Financial Reform Watch

TARP in Transition

Lest anyone think Congress was not giving the financial crisis enough time and attention, the House Financial Services and Senate Banking Committees are holding no less than six hearings on financial regulatory reform and oversight this week. Down the avenue, the Treasury Department is hard at work crafting plans to release the second half of the Troubled Asset Relief Program (TARP), also known as TARP II. Rumors have it that TARP II will require recipients to dedicate a percentage of the federal funds received to consumer, auto, student, and small business loans. The good “bad bank” or aggregator bank proposal also still seems to be in the works, and the Beltway buzz is that it will not emerge until next week. Perhaps the administration is waiting to see what this week’s Congressional hearings yield.

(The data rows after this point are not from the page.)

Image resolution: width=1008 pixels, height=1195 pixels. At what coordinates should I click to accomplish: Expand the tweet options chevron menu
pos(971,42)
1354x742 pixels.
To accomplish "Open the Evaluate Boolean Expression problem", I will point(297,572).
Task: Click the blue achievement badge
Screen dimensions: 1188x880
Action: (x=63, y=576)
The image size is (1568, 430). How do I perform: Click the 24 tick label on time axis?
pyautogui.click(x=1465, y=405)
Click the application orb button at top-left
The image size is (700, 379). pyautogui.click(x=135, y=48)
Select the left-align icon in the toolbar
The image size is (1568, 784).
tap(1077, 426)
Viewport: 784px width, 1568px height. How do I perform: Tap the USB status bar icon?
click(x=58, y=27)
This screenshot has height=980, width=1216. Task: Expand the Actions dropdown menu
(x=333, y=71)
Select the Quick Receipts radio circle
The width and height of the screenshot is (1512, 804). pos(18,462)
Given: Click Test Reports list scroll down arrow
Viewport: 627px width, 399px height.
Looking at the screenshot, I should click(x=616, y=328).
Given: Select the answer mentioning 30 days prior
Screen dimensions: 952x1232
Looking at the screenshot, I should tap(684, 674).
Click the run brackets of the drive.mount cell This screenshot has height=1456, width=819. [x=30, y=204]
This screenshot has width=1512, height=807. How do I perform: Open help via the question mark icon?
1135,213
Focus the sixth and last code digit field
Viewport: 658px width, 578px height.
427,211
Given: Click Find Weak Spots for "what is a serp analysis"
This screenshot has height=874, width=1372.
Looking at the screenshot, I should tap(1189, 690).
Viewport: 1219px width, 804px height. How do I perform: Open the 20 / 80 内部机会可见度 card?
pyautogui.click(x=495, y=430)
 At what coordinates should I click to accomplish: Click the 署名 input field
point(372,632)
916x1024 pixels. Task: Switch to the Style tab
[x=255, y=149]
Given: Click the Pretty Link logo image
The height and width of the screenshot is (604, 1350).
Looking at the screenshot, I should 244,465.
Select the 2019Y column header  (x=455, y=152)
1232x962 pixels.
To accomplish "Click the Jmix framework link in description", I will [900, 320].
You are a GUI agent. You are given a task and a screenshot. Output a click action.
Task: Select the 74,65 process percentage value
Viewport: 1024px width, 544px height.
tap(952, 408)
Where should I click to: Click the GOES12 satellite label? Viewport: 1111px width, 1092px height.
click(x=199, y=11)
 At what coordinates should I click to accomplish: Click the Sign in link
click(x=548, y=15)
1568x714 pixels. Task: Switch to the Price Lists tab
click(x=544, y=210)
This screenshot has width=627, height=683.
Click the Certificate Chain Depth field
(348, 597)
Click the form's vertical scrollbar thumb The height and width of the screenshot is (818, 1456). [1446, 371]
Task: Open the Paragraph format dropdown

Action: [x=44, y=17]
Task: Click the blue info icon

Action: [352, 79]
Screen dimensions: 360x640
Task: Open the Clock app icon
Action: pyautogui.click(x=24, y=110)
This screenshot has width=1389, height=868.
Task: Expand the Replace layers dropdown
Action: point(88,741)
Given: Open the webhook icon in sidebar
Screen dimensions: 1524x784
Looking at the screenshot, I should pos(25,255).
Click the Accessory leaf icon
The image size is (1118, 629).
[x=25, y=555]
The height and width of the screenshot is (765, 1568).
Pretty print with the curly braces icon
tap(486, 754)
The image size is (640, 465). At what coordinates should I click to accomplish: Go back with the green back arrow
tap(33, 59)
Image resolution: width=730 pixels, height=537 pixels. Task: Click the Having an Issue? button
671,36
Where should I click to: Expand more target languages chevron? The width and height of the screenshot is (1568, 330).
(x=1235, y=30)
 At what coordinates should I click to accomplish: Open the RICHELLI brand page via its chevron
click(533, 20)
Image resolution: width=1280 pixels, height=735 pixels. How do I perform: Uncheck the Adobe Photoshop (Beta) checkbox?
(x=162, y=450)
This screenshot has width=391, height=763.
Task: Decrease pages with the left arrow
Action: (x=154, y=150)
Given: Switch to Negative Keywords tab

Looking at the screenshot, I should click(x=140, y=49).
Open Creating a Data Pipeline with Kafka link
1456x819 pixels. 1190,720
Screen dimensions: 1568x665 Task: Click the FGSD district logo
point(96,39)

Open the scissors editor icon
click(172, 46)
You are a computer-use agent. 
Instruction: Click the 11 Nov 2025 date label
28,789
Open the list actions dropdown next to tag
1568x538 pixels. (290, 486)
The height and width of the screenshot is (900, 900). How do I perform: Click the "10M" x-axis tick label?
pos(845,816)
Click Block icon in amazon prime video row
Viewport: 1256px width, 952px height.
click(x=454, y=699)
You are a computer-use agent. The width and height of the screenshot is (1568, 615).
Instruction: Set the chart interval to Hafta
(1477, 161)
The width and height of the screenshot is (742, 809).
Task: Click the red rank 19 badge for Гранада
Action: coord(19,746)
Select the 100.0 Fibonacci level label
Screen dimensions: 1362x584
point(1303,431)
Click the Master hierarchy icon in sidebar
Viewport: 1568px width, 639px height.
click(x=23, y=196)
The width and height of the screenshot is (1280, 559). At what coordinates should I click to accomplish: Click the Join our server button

The General Accountability Office (GAO) just issued its second TARP status report and concluded that while Treasury is making limited progress implementing the recommendations of the last GAO report, there is much work to be done. GAO’s major criticism is that Treasury has no overarching TARP strategy, which is the source of most of the TARP’s other problems. Specifically, the report concluded: “While GAO does not question the need for swift responses in the current economic environment, the lack of a clearly articulated vision has complicated Treasury’s ability to effectively communicate to Congress, the financial markets, and the public on the benefits of TARP and has limited its ability to identify personnel needs.” The Office of Financial Stability (OFS), which oversees TARP, has hired only 38 of the approximately 131 staff members needed.

Even the Office of the Special Inspector General for the TARP (SIGTARP) is running into challenges. Special Inspector General Neil Barofsky informed Congress that he plans to “initiate an across-the-board review of the use of TARP funds,” asking each recipient to provide the following information within 30 days of receiving his request:

  • A narrative response outlining the use or expected use of TARP funds
  • Copies of the supporting documentation for the response
  • A plan for complying with the applicable executive compensation restrictions
  • A certification by an authorized senior executive as to the accuracy of all the information provided.

The SIGTARP had not even gotten the requests on letterhead before the Office of Management and Budget (OMB) said the letters would violate the Paperwork Reduction Act. To comply, the SIGTARP needed to issue a notice of inquiry to the TARP recipients explaining the impending request and providing a fifteen day window to receive their feedback about the paperwork burden. After that period and taking the financial institutions’ comments and concerns into account, the SIGTARP could then issue the requests for information.

As readers of Financial Reform Watch know, we have commented in the past about the importance of transparency in maintaining and building support for a government effort as enormous as this. The quest for TARP transparency continues.